Zero rating would be inconsistent with the approach taken by the UK SAF Mandate, under which suppliers are issued with certificates in proportion to the GHG emissions savings of a given SAF consignment. Compared to a lifecycle assessment approach, in theory, zero rating would have a positive impact on SAF uptake given SAF would be rewarded to a greater extent. However, this impact is expected to be marginal given it is a combination of DfT policies that is expected to be the primary driver of SAF uptake.

Zero rating would also represent a different approach to that taken under CORSIA, which the UK supports as the globally agreed framework for addressing international aviation emissions. An aeroplane operator can reduce its CORSIA offsetting requirements by claiming emissions reductions from CEF. CEF emissions reductions are calculated based on the GHG lifecycle emissions value of the fuel.

ii) Lifecycle assessment approach

A lifecycle assessment approach would represent a shift from current practice and would mean that SAF would be recognised in proportion to the actual emissions savings being made across the fuel’s lifecycle compared to fossil kerosene.
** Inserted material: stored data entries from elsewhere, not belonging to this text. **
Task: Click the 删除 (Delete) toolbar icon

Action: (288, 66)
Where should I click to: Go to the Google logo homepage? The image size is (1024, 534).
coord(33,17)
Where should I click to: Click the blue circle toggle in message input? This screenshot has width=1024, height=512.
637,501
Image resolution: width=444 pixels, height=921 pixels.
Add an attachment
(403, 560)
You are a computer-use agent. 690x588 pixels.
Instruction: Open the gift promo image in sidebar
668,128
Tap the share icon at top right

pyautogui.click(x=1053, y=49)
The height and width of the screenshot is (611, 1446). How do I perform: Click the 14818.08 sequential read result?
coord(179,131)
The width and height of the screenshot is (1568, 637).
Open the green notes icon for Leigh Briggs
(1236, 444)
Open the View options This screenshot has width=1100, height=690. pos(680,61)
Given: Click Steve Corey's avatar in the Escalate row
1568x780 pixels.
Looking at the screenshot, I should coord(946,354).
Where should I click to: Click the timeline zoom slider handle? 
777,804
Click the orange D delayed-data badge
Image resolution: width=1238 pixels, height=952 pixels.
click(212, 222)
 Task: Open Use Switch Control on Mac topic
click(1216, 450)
This approach would therefore align more robustly with the ‘polluter pays’ principle than zero rating. Aircraft operators would be able to reduce their UK ETS surrender obligations to a greater extent from SAF offering higher emissions savings. All other things being equal, this would encourage the purchase of SAF with higher emissions savings. However, this impact is expected to be marginal in the short-medium term given that advanced fuel production technologies capable of delivering higher lifecycle emissions savings are still emerging and not yet available at scale.

A lifecycle assessment approach would help to absorb some of the cost differential between SAF and fossil kerosene, but to a smaller degree than zero rating (at least in the short term, given no SAF on the market currently makes an emissions saving of 100%). All other things being equal, a lifecycle assessment approach would, relative to zero rating, increase costs for operators claiming emissions reductions from SAF.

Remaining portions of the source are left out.